**What to produce:**
Every entry must be duplicated word for word.

———

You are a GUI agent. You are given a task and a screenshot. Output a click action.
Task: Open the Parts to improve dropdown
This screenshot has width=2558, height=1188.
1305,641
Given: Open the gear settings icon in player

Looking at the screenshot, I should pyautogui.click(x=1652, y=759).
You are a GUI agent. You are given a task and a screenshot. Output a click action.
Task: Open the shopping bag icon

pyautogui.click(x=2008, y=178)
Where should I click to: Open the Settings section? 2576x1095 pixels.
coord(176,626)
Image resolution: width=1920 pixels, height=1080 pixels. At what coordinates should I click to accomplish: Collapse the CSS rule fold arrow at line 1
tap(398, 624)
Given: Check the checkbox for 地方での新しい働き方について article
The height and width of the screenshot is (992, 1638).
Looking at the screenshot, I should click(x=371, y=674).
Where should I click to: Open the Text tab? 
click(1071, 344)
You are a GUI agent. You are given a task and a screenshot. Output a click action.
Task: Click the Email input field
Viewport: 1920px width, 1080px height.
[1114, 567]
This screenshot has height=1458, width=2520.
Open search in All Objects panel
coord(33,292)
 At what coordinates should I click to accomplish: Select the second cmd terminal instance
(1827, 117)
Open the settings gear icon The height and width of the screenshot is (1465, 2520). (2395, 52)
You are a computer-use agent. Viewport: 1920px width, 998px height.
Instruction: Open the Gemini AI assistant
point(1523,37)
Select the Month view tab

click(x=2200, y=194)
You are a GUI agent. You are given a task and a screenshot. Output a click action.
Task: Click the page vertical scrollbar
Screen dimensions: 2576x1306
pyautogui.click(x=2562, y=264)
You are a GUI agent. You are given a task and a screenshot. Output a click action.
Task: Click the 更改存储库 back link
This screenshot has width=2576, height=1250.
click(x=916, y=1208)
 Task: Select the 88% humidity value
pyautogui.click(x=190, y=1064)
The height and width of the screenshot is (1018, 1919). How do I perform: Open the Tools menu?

———

**Exercise result:**
You are a GUI agent. You are given a task and a screenshot. Output a click action.
Task: Open the Parts to improve dropdown
This screenshot has width=2558, height=1188.
1305,641
Given: Open the gear settings icon in player

Looking at the screenshot, I should pyautogui.click(x=1652, y=759).
You are a GUI agent. You are given a task and a screenshot. Output a click action.
Task: Open the shopping bag icon

pyautogui.click(x=2008, y=178)
Where should I click to: Open the Settings section? 2576x1095 pixels.
coord(176,626)
Image resolution: width=1920 pixels, height=1080 pixels. At what coordinates should I click to accomplish: Collapse the CSS rule fold arrow at line 1
tap(398, 624)
Given: Check the checkbox for 地方での新しい働き方について article
The height and width of the screenshot is (992, 1638).
Looking at the screenshot, I should click(x=371, y=674).
Where should I click to: Open the Text tab? 
click(1071, 344)
You are a GUI agent. You are given a task and a screenshot. Output a click action.
Task: Click the Email input field
Viewport: 1920px width, 1080px height.
[1114, 567]
This screenshot has height=1458, width=2520.
Open search in All Objects panel
coord(33,292)
 At what coordinates should I click to accomplish: Select the second cmd terminal instance
(1827, 117)
Open the settings gear icon The height and width of the screenshot is (1465, 2520). (2395, 52)
You are a computer-use agent. Viewport: 1920px width, 998px height.
Instruction: Open the Gemini AI assistant
point(1523,37)
Select the Month view tab

click(x=2200, y=194)
You are a GUI agent. You are given a task and a screenshot. Output a click action.
Task: Click the page vertical scrollbar
Screen dimensions: 2576x1306
pyautogui.click(x=2562, y=264)
You are a GUI agent. You are given a task and a screenshot. Output a click action.
Task: Click the 更改存储库 back link
This screenshot has width=2576, height=1250.
click(x=916, y=1208)
 Task: Select the 88% humidity value
pyautogui.click(x=190, y=1064)
The height and width of the screenshot is (1018, 1919). How do I perform: Open the Tools menu?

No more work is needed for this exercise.